High School 2 College

October 5, 2012

How to Write the SAT Essay

First, I need to tell you that the SAT essay doesn’t count for much.  It’s 30% of the writing section, and the writing section is only one third of the SATs – and the least important third, at that.  The colleges know that most writers don’t do their best work with a forced topic in 25 minutes.  So promise me you won’t stress over the essay, okay?

Here’s the bottom line:  What the graders are looking for in the SAT essay is length.   They’d prefer a long, mediocre essay to a short, powerful essay.  So keep writing until you’ve used up all the space they allow you, which is the equivalent of about both sides of a sheet of notebook paper.

The best way to answer the question is to think of three examples to support your position:  an example from literature, an example from history, and an example from current events.  If you can’t think of one, double up on the other.  So if you can’t think of an example from history, use two works of literature, or two current events, or even one current event and one movie/fable/song/TV show.

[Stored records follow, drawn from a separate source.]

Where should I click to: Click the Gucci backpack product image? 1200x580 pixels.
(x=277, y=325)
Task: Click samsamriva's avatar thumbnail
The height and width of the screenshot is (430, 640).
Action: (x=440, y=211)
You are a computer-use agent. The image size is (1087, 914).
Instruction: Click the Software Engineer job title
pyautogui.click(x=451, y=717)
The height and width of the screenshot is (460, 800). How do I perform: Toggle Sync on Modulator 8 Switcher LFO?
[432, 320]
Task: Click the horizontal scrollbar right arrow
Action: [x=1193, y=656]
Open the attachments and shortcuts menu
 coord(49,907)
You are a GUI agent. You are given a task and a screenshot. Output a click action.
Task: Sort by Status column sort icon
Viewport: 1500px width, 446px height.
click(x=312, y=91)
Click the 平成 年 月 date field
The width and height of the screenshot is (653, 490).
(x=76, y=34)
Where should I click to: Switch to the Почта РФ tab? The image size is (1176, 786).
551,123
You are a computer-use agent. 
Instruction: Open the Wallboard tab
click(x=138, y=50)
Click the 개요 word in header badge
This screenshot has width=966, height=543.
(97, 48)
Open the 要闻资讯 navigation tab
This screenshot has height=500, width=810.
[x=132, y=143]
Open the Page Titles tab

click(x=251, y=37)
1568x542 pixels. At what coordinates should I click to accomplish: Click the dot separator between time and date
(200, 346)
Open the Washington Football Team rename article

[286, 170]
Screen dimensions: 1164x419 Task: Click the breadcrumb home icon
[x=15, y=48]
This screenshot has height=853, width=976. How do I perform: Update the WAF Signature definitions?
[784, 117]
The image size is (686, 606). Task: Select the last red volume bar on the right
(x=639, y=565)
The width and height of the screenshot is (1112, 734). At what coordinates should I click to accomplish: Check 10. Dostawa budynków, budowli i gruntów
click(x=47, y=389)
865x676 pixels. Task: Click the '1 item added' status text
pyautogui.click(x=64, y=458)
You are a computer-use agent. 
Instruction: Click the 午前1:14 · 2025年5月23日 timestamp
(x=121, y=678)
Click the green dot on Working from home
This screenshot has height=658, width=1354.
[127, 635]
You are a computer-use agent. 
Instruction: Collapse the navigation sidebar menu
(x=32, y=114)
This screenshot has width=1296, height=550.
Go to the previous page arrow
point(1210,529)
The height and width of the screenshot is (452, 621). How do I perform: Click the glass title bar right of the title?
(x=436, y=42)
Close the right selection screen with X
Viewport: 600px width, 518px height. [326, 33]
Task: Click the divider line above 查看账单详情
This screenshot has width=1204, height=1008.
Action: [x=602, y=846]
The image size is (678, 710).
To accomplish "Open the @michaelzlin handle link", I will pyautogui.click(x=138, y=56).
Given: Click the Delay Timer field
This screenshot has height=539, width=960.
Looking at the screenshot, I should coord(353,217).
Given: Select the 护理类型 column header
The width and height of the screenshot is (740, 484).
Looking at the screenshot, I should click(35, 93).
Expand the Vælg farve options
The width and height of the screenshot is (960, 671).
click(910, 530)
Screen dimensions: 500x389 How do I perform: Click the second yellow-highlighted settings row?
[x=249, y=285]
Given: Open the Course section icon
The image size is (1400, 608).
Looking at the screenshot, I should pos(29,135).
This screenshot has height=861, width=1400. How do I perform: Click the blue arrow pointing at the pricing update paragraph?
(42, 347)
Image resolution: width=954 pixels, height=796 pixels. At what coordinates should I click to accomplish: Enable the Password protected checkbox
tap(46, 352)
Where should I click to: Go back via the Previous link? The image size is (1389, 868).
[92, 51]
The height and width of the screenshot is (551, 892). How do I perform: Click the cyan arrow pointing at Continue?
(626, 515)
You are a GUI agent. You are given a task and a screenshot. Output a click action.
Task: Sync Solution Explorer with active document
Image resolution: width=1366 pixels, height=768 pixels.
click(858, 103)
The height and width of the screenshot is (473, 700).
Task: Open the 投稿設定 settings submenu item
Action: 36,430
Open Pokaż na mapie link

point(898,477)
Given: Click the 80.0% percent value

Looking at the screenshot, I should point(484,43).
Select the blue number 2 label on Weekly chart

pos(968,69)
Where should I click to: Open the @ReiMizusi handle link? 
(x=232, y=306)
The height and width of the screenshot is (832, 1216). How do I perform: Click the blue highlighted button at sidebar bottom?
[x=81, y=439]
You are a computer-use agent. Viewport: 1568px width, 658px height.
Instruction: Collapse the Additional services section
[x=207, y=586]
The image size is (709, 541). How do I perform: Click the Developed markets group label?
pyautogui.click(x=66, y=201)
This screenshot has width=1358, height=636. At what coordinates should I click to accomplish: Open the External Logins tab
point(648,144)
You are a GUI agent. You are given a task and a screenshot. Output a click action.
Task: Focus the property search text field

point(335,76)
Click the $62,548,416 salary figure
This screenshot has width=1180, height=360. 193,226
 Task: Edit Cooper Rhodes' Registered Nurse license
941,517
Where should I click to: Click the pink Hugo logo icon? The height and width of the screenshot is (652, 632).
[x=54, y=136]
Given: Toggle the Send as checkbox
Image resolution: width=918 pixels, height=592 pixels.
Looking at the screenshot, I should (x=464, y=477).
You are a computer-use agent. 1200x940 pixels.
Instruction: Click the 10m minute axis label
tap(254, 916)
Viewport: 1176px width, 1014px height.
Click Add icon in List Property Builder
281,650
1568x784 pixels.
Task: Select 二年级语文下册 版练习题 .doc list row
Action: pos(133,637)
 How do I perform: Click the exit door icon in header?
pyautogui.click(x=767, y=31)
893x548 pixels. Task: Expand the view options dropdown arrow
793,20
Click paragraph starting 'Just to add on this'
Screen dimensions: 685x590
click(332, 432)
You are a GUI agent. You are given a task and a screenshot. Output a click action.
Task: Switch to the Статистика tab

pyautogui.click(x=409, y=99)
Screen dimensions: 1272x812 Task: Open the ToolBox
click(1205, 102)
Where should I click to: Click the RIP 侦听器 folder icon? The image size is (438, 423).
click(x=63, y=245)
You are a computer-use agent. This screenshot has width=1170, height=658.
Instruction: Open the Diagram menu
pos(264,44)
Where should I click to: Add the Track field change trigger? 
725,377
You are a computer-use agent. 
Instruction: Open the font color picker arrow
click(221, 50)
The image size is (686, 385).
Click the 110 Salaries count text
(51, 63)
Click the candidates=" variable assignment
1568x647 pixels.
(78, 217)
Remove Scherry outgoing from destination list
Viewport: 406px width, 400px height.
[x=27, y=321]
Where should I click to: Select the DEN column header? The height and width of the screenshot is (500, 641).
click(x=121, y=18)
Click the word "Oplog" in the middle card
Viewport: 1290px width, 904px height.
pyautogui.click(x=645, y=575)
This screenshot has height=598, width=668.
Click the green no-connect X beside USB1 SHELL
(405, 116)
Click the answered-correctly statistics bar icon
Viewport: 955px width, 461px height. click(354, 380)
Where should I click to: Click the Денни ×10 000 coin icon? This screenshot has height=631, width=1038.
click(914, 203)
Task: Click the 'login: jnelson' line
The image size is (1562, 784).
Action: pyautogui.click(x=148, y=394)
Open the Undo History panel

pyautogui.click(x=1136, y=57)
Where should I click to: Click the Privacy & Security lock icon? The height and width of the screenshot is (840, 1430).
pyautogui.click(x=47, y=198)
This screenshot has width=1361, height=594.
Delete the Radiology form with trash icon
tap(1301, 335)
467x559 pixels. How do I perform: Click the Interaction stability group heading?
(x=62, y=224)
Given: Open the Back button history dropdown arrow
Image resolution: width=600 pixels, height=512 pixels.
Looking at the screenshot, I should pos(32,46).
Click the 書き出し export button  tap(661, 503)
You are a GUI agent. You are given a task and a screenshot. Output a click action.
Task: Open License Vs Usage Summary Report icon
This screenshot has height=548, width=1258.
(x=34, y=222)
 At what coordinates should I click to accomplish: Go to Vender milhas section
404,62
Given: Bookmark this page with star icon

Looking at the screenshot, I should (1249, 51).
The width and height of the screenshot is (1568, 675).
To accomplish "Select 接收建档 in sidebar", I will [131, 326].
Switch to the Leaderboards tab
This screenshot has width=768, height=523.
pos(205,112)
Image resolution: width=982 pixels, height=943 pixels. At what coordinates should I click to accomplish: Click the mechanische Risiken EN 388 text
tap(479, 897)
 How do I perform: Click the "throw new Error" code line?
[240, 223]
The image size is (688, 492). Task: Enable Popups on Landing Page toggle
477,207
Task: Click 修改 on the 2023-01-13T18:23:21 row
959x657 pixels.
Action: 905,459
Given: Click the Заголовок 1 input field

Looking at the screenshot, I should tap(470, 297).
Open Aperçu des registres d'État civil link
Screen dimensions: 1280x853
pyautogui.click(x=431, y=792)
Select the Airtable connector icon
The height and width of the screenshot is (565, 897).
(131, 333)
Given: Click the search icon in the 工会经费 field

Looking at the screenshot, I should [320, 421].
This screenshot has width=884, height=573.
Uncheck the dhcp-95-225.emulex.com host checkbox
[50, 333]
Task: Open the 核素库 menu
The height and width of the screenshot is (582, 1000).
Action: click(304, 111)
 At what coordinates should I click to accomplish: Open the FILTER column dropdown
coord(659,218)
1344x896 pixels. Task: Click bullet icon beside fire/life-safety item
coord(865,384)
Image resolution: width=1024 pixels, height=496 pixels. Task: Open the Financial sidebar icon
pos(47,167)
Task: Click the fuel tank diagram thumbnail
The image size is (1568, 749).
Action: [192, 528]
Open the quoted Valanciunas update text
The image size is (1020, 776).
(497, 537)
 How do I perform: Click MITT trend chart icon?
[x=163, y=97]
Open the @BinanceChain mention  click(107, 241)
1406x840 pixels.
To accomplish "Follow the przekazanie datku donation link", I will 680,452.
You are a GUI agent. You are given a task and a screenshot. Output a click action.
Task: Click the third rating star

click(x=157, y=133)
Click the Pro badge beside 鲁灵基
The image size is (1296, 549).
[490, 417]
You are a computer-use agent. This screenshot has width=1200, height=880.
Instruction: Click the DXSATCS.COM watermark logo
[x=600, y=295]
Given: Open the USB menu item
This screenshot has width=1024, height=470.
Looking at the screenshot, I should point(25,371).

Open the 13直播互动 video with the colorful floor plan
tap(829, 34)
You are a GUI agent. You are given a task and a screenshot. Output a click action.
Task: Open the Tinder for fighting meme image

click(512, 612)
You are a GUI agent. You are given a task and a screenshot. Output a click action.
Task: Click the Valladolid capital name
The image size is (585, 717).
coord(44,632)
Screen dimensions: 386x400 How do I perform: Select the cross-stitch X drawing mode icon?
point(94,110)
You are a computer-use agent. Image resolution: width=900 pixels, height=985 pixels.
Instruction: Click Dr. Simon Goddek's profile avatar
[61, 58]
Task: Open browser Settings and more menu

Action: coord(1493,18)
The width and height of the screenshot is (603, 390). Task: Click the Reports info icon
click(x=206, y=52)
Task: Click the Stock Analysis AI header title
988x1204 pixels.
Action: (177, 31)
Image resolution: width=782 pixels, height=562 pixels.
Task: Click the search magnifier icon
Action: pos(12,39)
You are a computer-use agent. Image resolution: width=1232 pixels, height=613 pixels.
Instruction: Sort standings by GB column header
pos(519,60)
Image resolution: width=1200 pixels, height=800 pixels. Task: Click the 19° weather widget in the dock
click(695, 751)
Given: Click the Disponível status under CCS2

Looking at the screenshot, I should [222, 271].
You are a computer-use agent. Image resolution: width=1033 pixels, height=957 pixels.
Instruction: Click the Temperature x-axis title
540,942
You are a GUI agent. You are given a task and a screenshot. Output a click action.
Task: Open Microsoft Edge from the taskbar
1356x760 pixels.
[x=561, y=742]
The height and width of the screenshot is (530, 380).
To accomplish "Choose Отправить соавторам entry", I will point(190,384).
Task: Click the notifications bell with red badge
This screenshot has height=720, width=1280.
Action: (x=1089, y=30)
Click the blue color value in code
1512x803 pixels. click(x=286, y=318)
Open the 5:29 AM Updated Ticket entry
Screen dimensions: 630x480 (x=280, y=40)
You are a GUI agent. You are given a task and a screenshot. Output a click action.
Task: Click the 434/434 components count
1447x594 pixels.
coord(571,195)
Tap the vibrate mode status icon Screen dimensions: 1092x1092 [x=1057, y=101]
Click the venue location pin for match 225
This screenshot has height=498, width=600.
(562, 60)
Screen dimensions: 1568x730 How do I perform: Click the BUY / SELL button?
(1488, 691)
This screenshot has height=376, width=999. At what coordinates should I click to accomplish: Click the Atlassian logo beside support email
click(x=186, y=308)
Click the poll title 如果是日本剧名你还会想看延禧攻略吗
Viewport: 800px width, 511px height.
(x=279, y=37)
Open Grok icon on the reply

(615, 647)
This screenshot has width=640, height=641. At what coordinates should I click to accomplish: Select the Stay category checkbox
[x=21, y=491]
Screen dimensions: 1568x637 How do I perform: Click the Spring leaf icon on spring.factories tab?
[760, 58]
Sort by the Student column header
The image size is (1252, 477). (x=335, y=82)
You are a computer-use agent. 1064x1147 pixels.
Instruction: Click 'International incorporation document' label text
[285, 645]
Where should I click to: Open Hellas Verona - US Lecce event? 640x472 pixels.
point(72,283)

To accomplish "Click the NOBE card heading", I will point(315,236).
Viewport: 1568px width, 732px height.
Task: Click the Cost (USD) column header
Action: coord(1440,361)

Suppose the question is, “Do kids have heroes any more?”  You should be thinking, “In what book I’ve read in school (NOT Harry Potter!) is there a hero?”  What comes to my mind first is Atticus Finch in To Kill A Mockingbird.  (That’s a great book to use, by the way.  It has lots of juicy themes.  If you don’t remember it, go read the SparkNotes to re-familiarize yourself.)

Then I’m thinking that George Washington is a hero (father of our country and all that), and that the first responders on 9/11 were heroes.  Add an intro that mentions all three examples in case you don’t get to finish (they’ll see where you were going), and a one-sentence conclusion if you have time, and you’ve got yourself an 8 out of 12, presuming your grammar and spelling aren’t atrocious.

8 out of 12 is pretty good, sort of like a B+.  Not amazing, not embarrassing.  Just pretty good.

How do you get better than an 8?

Make sure your examples are connected or related.  What if I picked Atticus Finch again, but this time, I asked myself, “WHY is he a hero?”  He’s a hero because he was a white man who stood up for the rights of an unfairly accused black man in a prejudiced town.  This time, instead of a history example that just happened to pop into my head (George Washington), I think, “Do I know of anyone or group of people in history who also stood up for African Americans – even though he or they weren’t part of that group?” Perhaps now I think of Abraham Lincoln instead, since he championed the freedom of blacks despite the risks to his political career and his life.

And instead of the first responders, perhaps this time I think of whites who marched in civil rights marches in the south to protest unfair treatment of blacks in education and housing and transportation and other areas.

NOW my introduction starts with that theme, that heroes are people who stand up for others who can’t stand up for themselves.  NOW my examples are connected and make sense.  NOW, if I can write a decent essay, I get a 10 or 11 out of 12.

What if the question can’t be answered with a book, a historical example, and a current example?  What if the question is something like, “Are innovations in technology always a good thing?”

If your answer includes three thematically-tied examples, you’re on your way to an outstanding essay.  You might use the railroad, the car, and the plane either as examples of innovations that were good or flawed, but they’re all transportation.  You might use the pager, the car phone, and the cell phone, but they’re all communication devices.

Let me end as I began.  The essay just isn’t that important.  But why not get as good a score as you can?  Three linked examples in a long, long essay should do the trick.